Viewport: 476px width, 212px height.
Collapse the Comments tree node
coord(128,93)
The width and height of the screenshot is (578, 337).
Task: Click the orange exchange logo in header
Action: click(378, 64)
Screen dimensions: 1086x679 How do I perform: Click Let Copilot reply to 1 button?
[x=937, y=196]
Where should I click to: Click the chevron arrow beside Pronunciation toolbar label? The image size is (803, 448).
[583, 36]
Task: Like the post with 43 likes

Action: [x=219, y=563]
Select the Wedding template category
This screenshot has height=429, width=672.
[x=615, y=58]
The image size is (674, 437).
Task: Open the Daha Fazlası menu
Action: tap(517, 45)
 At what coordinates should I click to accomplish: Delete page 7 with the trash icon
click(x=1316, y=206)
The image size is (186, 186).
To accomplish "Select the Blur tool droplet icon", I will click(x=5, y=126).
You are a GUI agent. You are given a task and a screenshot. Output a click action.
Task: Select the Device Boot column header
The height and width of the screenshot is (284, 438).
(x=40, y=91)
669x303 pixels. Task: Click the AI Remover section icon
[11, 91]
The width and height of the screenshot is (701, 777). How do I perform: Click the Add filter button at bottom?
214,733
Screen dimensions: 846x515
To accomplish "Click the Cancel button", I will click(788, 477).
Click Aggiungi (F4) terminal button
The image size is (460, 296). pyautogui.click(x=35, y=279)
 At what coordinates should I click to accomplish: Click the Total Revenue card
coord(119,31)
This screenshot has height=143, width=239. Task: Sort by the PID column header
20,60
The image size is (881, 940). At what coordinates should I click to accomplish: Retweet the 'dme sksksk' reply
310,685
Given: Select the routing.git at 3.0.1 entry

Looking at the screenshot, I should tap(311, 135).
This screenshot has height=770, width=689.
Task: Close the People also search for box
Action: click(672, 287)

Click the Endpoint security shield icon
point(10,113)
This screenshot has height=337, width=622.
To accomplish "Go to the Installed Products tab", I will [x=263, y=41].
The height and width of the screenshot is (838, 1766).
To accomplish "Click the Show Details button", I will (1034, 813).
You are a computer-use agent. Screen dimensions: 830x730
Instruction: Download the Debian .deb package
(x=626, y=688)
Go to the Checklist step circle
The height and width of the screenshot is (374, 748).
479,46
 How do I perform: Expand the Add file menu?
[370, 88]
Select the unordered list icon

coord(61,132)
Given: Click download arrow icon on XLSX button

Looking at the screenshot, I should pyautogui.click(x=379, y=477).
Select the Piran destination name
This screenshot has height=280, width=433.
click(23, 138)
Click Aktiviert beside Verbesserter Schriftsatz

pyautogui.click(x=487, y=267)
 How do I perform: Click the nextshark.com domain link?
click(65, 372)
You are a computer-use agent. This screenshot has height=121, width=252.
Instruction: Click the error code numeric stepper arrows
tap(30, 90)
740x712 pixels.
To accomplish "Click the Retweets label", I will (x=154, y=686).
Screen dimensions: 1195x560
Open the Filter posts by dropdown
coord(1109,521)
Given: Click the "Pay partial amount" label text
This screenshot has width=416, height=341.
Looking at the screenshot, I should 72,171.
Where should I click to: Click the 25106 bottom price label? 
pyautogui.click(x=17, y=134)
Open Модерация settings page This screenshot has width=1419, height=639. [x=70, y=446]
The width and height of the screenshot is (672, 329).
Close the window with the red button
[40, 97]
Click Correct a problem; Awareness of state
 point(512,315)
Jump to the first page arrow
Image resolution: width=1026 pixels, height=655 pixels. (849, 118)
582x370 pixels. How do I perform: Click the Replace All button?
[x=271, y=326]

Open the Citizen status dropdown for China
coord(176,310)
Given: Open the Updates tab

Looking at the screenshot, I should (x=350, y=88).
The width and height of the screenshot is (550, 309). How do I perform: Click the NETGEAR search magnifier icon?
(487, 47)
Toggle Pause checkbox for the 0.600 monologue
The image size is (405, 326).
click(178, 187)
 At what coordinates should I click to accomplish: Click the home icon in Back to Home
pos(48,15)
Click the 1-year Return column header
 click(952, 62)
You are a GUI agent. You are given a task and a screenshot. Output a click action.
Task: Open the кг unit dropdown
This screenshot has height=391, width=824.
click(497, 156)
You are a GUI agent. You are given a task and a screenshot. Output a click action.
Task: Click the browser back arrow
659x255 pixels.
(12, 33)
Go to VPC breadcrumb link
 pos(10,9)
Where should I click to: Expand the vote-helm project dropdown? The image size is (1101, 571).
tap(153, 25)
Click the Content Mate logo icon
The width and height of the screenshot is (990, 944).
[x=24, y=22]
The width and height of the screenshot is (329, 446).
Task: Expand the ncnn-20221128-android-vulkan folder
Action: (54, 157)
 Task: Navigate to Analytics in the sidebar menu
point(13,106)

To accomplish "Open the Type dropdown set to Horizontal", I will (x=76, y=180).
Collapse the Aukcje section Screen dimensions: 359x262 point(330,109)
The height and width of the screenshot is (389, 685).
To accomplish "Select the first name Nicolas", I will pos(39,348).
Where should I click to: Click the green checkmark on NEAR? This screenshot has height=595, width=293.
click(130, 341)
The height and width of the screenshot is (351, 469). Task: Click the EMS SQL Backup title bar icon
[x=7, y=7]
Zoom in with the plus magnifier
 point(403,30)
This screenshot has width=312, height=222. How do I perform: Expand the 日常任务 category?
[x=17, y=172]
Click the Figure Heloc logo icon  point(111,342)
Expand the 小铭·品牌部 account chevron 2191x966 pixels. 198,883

▬▬▬▬▬▬

**Task prompt**
Set down, exactly as they stand above, the lines starting with the line with "The image size is (881, 940)." and going on through the line with "The height and width of the screenshot is (838, 1766).", and no others.

**Solution to the exercise**
The image size is (881, 940). At what coordinates should I click to accomplish: Retweet the 'dme sksksk' reply
310,685
Given: Select the routing.git at 3.0.1 entry

Looking at the screenshot, I should tap(311, 135).
This screenshot has height=770, width=689.
Task: Close the People also search for box
Action: click(672, 287)

Click the Endpoint security shield icon
point(10,113)
This screenshot has height=337, width=622.
To accomplish "Go to the Installed Products tab", I will [x=263, y=41].
The height and width of the screenshot is (838, 1766).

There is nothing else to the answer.